=== WYMAGANIE A ===
Przepisz dokładnie część tekstu o wychowaniu dzieci, zaczynając od słów "Pozostałe sporty - Turystyka" i kończąc na słowach "ich status majątkowy.".

=== PODANY FRAGMENT ===
Forum wielotematyczne LUKEDIRT Zdjęcia, pogoda i klimat, astronomia, sport, gry i wiele więcej! Serdecznie zapraszamy!
Pozostałe sporty - Turystyka
PiotrNS - 17 Czerwiec 2021, 11:16 Niestety ale młody człowiek któremu dzięki rodzicom wiedzie się w życiu, ma najczęściej naturalną skłonność do wywyższania się ponad innych. Niektórzy nie potrafią zmienić się nawet w dorosłym życiu i chwała tym bogatym ludziom, którzy potrafią zachować skromność i odnosić się do innych z szacunkiem bez względu na ich status majątkowy.
Moim zdaniem nie powinno się nadmiernie rozpieszczać dzieci, ale wychowywać je tak, by potrafiły dostosowywać się do różnych warunków i doceniać różne sytuacje, szukając w nich często z pozoru ukrytych pozytywów. Ja przyznaję, że kiedyś też miałem taki epizod "francuskiego pieska", który pokrył się z okresem bycia gimbusem w wieku 13-15 lat. Na szczęście to już przeszłość FKP - 17 Czerwiec 2021, 11:59
PiotrNS napisał/a:
wychowywać je tak, by potrafiły dostosowywać się do różnych warunków
PiotrNS - 17 Czerwiec 2021, 12:39 A co w tym złego Dziecko powinno umieć się zorientować, być samodzielne i świadome tego, że świat nie będzie schodzić im z drogi. Z takiego trzymania dziecka pod kloszem i rozpieszczania jak się da, rosną później takie "duże dzieci", które nie potrafią zająć się nawet własnymi sprawami i przeważnie nie wiedzą, co to odpowiedzialność. Ja np. nie czuję się całkiem samodzielnym człowiekiem - nie wiem np. czy poradziłbym sobie z mieszkaniem w Chatce w Ropiance; a to w dużej mierze dlatego, że za dzieciaka byłem rozpieszczony i miałem wszystko podsunięte pod nos. To że się ogarnąłem, to również dlatego, że sam od siebie chciałem więcej się nauczyć.jorguś - 17 Czerwiec 2021, 12:58 Rozpieszczanie dzieci to jeszcze nic strasznego, o ile przy tym daje się mu do zrozumienia że pieniądze to nie wszystko i bardzo łatwo mogą zgubic, kiedy sa nieprawidlowo używane.FKP - 17 Czerwiec 2021, 14:18 PiotrNS, Dostosowywanie się do różnych warunków to najgorsze co może być. Trzeba mieć własne warunki i w nich trwać a dzieciaka rozpieszczać i dawać mu wszystkie możliwości, bo potem jak dorośnie będzie chciał wysoki standard życia zachować, zwłaszcza jeśli świat "uderzy go obuchem rzeczywistości" i poczuje co to niedostatek FKP - 17 Czerwiec 2021, 14:36 Chodzi mi tu raczej o tzw. rozpieszczanie, czyli po prostu zapewnianie dziecku tego, czego potrzebuje (nie chodzi tu tyle o pieniążki ale np. zrozumienie ze strony rodziców, wsparcie) przy jednocześnie zdjętym kloszu, by poznał bezduszność świata, ludzi i pragnął pozostać przy nabytych w dzieciństwie wartościach PiotrNS - 17 Czerwiec 2021, 14:42 Chyba trudno znaleźć kogoś, kto w życiu nie poznał co to niedostatek. Nawet ci dzisiejsi bogacze mają za sobą różną przeszłość i jeśli potrafili coś z tego wynieść, to i szacunek do innych mogli na tym zbudować. Ja osobiście poczułem niedostatek jak dałem się wykorzystać i pewna niegodziwa osoba wyrządziła mi krzywdy - mimo że w dzieciństwie niczego mi nie brakowało, dowiedziałem się jak to jest. W tych złych chwilach nie prosiłem o pomoc, ale utrzymywałem swoją sytuację w tajemnicy. I z perspektywy czasu uznałem, że wiele mnie to nauczyło.

=== WYMAGANIE B ===
Podaj liczbę wierszy listingu, w których występuje ciąg "height", przy czym wielkość liter ma znaczenie. Odpowiedz wyłącznie liczbą.

=== ZAPISANE WIERSZE ===

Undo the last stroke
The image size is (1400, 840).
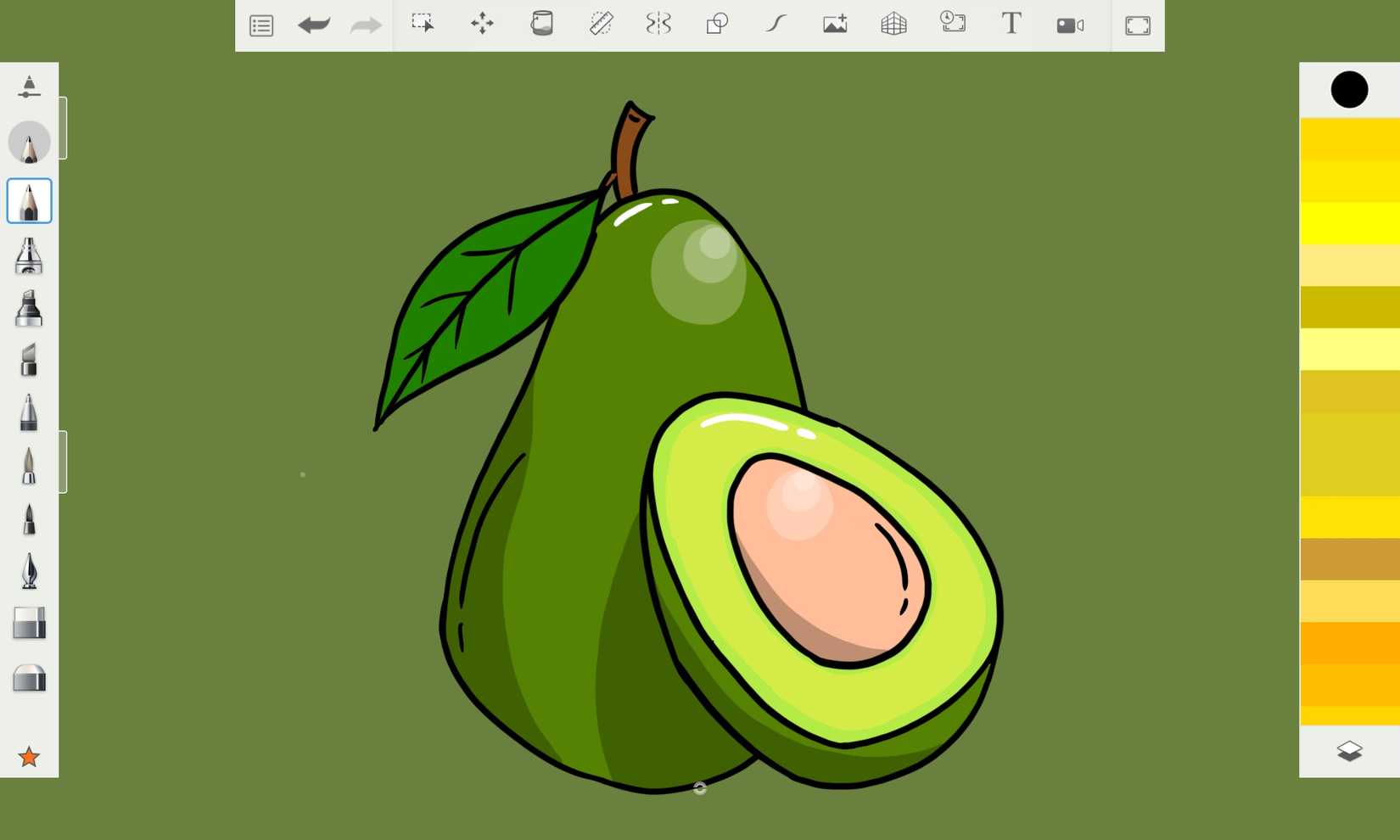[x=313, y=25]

==

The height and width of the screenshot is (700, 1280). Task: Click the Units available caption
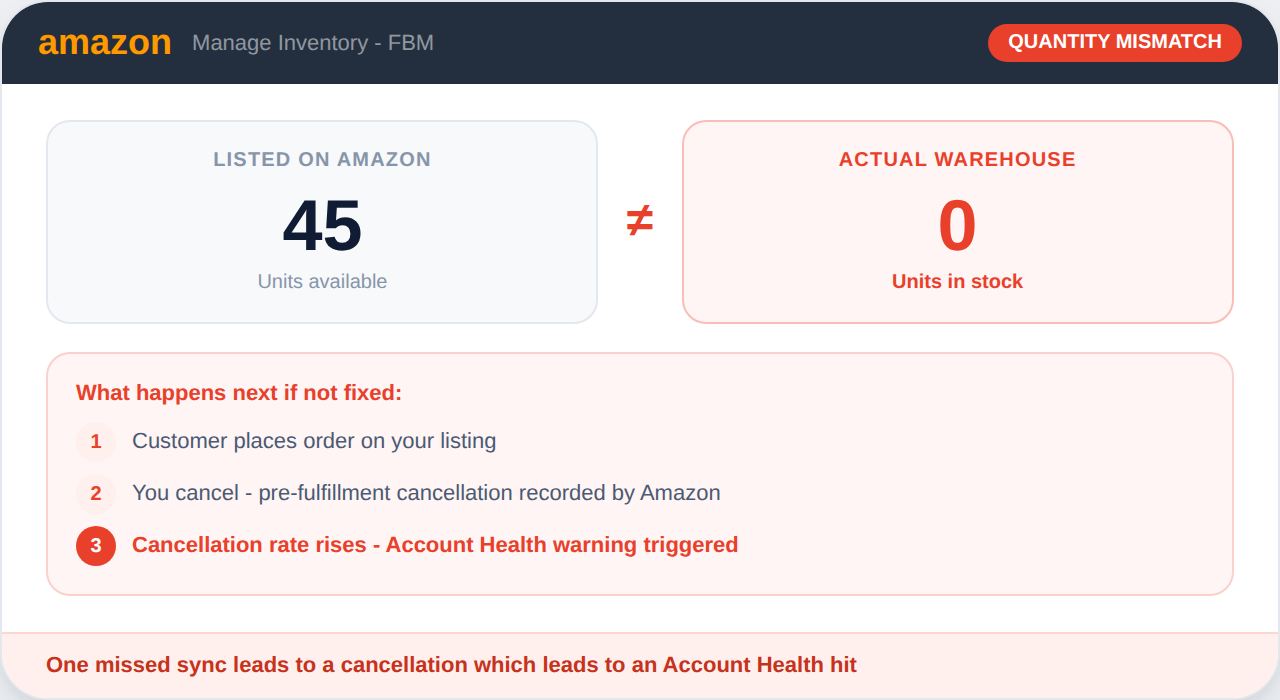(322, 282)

---

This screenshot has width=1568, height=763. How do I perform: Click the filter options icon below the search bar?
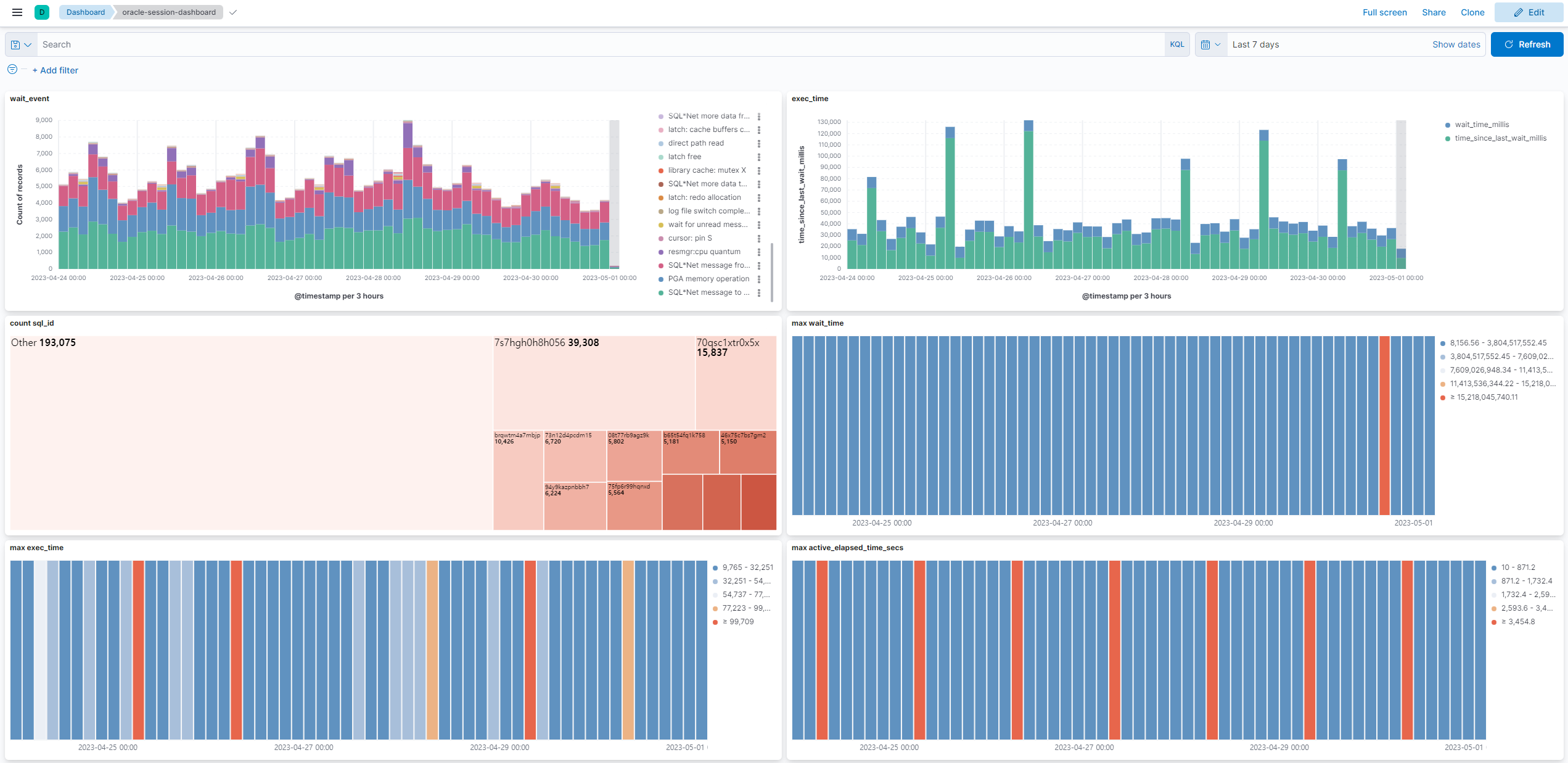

=== OSTATECZNA ODPOWIEDŹ A ===
Pozostałe sporty - Turystyka
PiotrNS - 17 Czerwiec 2021, 11:16 Niestety ale młody człowiek któremu dzięki rodzicom wiedzie się w życiu, ma najczęściej naturalną skłonność do wywyższania się ponad innych. Niektórzy nie potrafią zmienić się nawet w dorosłym życiu i chwała tym bogatym ludziom, którzy potrafią zachować skromność i odnosić się do innych z szacunkiem bez względu na ich status majątkowy.

=== OSTATECZNA ODPOWIEDŹ B ===
2